Die Website des Hauses vermerkt stolz, dass der heute 20-Jährige von 2020 bis 2022 rund 50 Millionen Dollar mit seinen NFTs verdient habe. Die Motive? Halb lustige, halb schaurige Elaborate eines Teenagers mit Weltschmerz, in denen collageartige Gesichter monströse Deformierungen erleiden. Auf seiner Website vermerkt Fewocious, dass seine Bilder „Schnappschüsse seiner Erinnerungen und einen Spiegel in sein Herz“ darstellen. Banaler geht es kaum.

CyptoGallery #One
Willkommen im Crypto-Land: Außenansicht der „CyptoGallery #One“ im Decentraland. © Christoph Faulhaber / Kunsthalle Mannheim 2022

Kulturpessimismus ist dennoch fehl am Platz. Denn immerhin rückten durch den NFT-Hype die Digitalkunst sowie ihre Pioniere und Pionierinnen verstärkt ins Licht. Auch Auktionshäuser unternehmen Bemühungen, das – gar nicht so neuartige – künstlerische Medium in seine Geschichte einzuordnen. Kürzlich startete Sotheby’s eine Auktion mit der frühen Digitalkünstlerin Vera Molnár, die 1924 geboren ist und heute in Paris lebt. Das Auktionshaus bot eine Serie von 500 computergenerierten Kunstwerken („Themes and Variations”, eine Kollaboration mit Martin Grasser) an, Molnárs erstes „only on-chain generative art project“, wie es hieß, eine „persönliche Reflexion ihrer jahrzehntelangen Praxis mit der ‚machine imaginaire‘“.

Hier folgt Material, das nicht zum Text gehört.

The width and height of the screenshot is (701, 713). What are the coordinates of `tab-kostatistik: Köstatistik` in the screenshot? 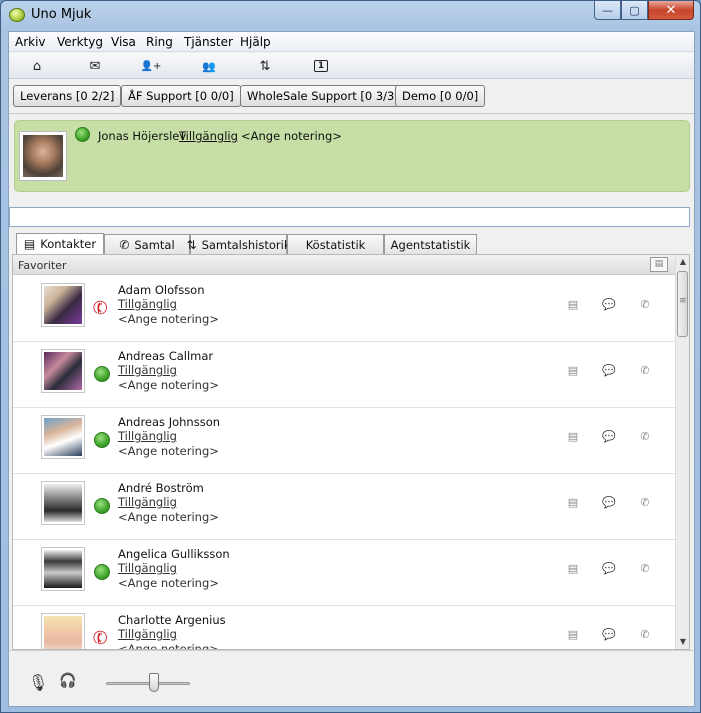 It's located at (336, 244).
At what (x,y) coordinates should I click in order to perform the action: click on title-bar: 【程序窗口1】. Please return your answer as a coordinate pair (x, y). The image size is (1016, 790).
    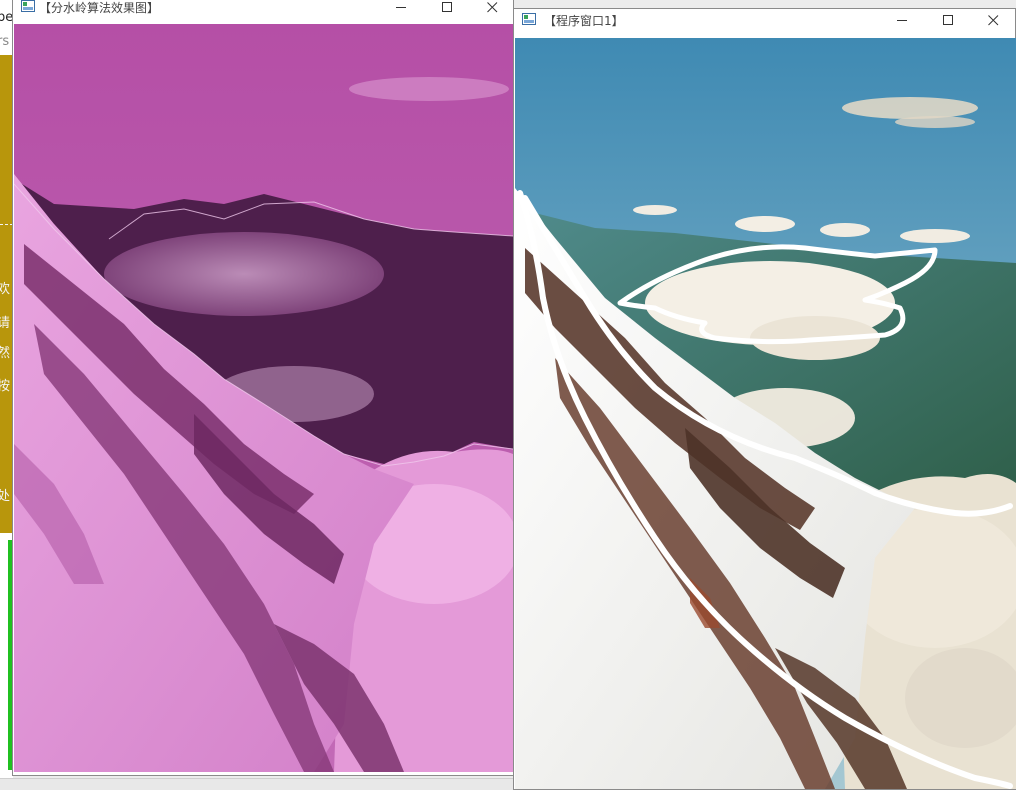
    Looking at the image, I should click on (764, 20).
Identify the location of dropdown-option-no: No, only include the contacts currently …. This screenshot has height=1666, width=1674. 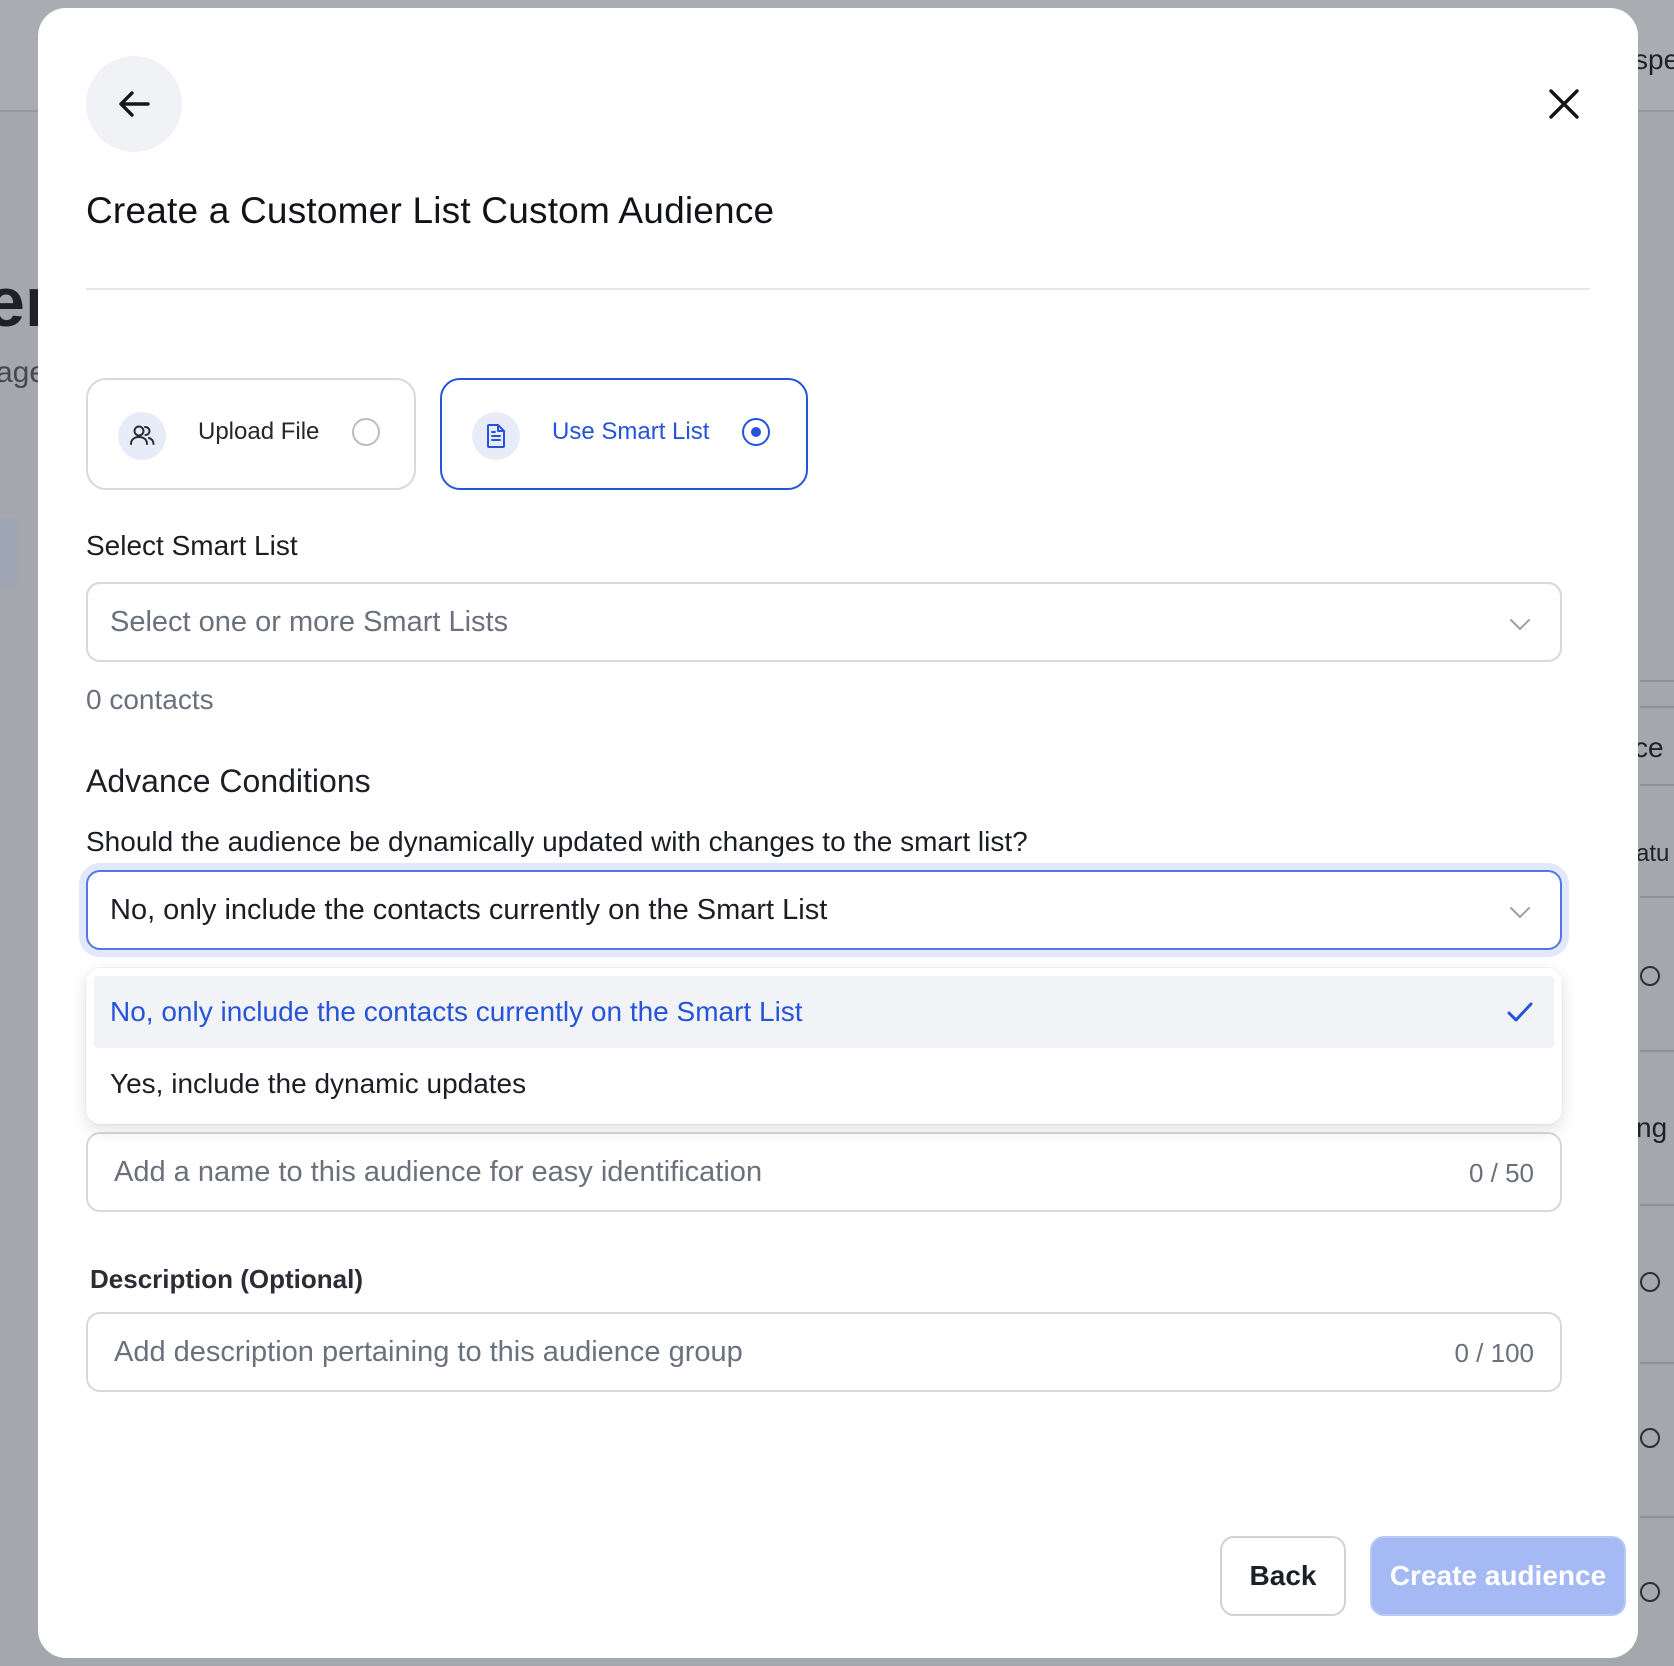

Auch Positionen wie der jüngst verstorbene Österreicher Herbert W. Franke und die 1927 geborene Lillian Schwartz, die 2022 bei der Biennale von Venedig gezeigt wurden, kommen in den Blick einer breiteren Öffentlichkeit. Es sind Künstlerinnen und Künstler, die sich auf seriöse Weise mit dem Digitalen befassen, und das seit langer Zeit.

So führten ausgerechnet die banalen Elaborate der hochgehandelten NFT-Artists dazu, dass sich die Perspektive auf die Kunst des 20. und 21. Jahrhunderts weitete. Nicht die übelste Folge eines irreal erscheinenden Hypes.